[start Exercise materials]
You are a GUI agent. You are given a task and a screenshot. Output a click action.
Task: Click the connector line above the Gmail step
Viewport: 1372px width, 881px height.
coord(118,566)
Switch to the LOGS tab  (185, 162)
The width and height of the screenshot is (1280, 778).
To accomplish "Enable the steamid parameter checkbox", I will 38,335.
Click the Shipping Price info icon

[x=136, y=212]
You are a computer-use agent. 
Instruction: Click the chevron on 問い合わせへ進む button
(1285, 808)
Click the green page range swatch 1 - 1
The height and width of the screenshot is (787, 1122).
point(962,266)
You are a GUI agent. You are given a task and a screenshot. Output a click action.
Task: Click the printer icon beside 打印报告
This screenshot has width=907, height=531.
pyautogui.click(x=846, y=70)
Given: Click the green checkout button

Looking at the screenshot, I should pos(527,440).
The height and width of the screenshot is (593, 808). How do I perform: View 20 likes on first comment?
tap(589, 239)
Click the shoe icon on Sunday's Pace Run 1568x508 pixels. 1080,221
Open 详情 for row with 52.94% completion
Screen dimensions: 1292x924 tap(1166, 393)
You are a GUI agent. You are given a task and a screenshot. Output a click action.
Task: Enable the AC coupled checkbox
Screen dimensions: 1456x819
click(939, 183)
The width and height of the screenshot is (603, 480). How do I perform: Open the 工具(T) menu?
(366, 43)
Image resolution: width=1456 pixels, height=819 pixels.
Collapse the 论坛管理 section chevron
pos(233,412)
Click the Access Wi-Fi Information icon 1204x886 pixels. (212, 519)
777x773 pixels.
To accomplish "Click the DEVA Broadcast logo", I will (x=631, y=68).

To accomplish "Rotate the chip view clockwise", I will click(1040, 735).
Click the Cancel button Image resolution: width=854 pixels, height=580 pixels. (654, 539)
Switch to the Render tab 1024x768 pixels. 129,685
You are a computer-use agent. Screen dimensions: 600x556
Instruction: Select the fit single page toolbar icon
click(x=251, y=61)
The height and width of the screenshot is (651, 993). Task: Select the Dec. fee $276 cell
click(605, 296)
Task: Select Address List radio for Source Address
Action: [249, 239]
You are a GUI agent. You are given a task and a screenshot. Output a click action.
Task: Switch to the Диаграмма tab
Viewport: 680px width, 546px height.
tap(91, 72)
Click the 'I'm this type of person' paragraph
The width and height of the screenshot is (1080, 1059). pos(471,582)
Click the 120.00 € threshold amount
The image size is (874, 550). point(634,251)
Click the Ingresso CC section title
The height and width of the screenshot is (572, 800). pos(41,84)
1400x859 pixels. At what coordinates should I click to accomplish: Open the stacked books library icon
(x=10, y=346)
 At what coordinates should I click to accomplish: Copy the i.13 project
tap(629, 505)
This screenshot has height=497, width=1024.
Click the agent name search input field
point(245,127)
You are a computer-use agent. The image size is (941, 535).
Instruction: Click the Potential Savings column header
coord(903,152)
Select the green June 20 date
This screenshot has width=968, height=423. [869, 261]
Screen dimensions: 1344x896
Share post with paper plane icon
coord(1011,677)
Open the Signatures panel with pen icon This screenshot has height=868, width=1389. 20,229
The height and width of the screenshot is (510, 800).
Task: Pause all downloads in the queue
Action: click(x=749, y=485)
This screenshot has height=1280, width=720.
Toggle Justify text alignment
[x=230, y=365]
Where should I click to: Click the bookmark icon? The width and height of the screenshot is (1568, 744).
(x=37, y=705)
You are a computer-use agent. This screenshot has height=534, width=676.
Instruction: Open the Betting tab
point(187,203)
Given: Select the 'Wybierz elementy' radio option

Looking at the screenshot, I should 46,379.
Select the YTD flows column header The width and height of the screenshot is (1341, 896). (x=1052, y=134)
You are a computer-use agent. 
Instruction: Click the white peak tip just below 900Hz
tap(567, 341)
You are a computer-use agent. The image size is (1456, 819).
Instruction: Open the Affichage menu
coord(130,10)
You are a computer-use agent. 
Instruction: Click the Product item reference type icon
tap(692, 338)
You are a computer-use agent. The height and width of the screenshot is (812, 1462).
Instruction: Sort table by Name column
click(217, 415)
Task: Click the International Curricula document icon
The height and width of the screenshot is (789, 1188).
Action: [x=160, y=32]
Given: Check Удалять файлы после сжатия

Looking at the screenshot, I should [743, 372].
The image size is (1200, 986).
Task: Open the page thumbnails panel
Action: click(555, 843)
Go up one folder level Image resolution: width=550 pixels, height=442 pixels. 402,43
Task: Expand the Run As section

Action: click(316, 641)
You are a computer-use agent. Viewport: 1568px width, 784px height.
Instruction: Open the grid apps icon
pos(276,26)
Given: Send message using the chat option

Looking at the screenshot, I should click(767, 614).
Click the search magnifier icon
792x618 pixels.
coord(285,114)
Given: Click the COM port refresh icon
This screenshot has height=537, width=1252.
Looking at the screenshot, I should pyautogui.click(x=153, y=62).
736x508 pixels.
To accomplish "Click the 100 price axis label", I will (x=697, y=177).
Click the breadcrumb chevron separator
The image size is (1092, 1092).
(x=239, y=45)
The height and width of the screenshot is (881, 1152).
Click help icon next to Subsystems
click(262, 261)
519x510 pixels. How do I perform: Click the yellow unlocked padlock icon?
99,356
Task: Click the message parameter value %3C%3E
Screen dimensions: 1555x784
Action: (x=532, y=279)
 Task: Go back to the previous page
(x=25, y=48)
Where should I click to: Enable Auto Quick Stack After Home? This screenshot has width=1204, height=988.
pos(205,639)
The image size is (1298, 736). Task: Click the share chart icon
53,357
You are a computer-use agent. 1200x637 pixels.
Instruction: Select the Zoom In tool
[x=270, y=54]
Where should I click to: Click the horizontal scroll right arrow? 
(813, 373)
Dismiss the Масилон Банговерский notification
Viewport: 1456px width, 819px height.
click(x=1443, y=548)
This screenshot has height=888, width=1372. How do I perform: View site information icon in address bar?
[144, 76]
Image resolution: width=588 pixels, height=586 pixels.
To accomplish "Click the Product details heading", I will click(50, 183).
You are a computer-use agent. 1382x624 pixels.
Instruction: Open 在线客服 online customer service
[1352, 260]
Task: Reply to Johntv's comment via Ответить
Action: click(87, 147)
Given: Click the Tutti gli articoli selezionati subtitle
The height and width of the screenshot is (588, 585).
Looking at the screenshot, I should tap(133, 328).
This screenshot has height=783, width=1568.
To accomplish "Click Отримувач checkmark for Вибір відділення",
[end Exercise materials]
-- Work to be completed --
Duplicate every line from the one containing "Where should I click to: Enable" down to the one containing "Looking at the screenshot, I should tap(133, 328).", including both of those lines.

-- Written solution --
Where should I click to: Enable Auto Quick Stack After Home? This screenshot has width=1204, height=988.
pos(205,639)
The image size is (1298, 736). Task: Click the share chart icon
53,357
You are a computer-use agent. 1200x637 pixels.
Instruction: Select the Zoom In tool
[x=270, y=54]
Where should I click to: Click the horizontal scroll right arrow? 
(813, 373)
Dismiss the Масилон Банговерский notification
Viewport: 1456px width, 819px height.
click(x=1443, y=548)
This screenshot has height=888, width=1372. How do I perform: View site information icon in address bar?
[144, 76]
Image resolution: width=588 pixels, height=586 pixels.
To accomplish "Click the Product details heading", I will click(50, 183).
You are a computer-use agent. 1382x624 pixels.
Instruction: Open 在线客服 online customer service
[1352, 260]
Task: Reply to Johntv's comment via Ответить
Action: click(87, 147)
Given: Click the Tutti gli articoli selezionati subtitle
The height and width of the screenshot is (588, 585).
Looking at the screenshot, I should tap(133, 328).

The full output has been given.